Gerry Scotti: "In studio senza pubblico? Fa impressione"

Anche Gerry Scotti affronta le conseguenze del coronavirus e in una recente intervista racconta quanto è difficile lavorare in uno studio senza pubblico

Alla luce di un’emergenza sanitaria è giusto che le nostre abitudini subiscano cambiamenti sostanziali. Anche la tv e i suoi talk show, sensibilmente, stanno virando verso programmi più sicuri e nel rispetto nelle norme vigenti. E lo conferma Gerry Scotti che rivela cosa significa per un celebre presentatore come lui lavorare senza studio e senza il calore del pubblico. Un’esperienza molto particolare, come ha tenuto sottolineare in una recente intervista.

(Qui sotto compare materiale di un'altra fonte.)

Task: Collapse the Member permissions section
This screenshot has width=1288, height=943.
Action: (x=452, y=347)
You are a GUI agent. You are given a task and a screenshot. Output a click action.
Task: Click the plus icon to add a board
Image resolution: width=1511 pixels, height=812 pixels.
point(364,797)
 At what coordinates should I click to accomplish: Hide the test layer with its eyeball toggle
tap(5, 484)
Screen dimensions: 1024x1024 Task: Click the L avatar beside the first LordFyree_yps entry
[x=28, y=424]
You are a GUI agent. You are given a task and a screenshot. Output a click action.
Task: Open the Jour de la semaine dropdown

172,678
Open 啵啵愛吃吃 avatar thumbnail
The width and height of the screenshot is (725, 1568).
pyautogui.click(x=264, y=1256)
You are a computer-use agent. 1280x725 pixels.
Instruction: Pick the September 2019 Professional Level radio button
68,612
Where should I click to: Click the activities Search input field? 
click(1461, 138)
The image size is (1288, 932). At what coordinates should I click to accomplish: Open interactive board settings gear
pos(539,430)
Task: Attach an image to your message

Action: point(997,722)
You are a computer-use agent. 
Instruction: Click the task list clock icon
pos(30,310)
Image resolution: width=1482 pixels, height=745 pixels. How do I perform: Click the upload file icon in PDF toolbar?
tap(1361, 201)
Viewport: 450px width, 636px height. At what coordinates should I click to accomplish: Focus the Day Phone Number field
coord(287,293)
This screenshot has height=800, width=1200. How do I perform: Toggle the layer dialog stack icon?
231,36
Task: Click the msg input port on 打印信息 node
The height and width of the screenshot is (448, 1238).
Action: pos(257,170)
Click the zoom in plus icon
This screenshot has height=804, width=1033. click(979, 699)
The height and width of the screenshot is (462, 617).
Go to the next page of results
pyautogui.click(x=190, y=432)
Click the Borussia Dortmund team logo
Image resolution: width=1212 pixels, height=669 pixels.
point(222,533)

"Entrare nello studio vuoto di Striscia la Notizia è impressionante, specie per me che faccio dell'umore del momento la caratteristica dell'andare in onda – esordisce -. Ora è impressionante. Ci guardiamo in faccia, io, i tecnici da lontano e i tre cameraman in fondo. Certo, ci sono cose ben più dure in questo momento, è chiaro, ma lasciatemi dire che è impressionante". Lo racconta Gerry Scotti a "Un Giorno da Pecora"£ su Rai Radio1. E come si organizza per la conduzione serale di Striscia? "Sto chiuso in casa come tutti, ad una certa ora esco, imbacuccato, arrivo a Cologno, mi provano la febbre, mi accompagnano degli uomini con le mascherine e tutto il resto e mi portano in una stanza, che è stata disinfestata – racconto ai microfoni della trasmissione radio -. Mi cambio ed entro in scena. L'unico contatto, a due metri di distanza, è con Michelle Hunziker".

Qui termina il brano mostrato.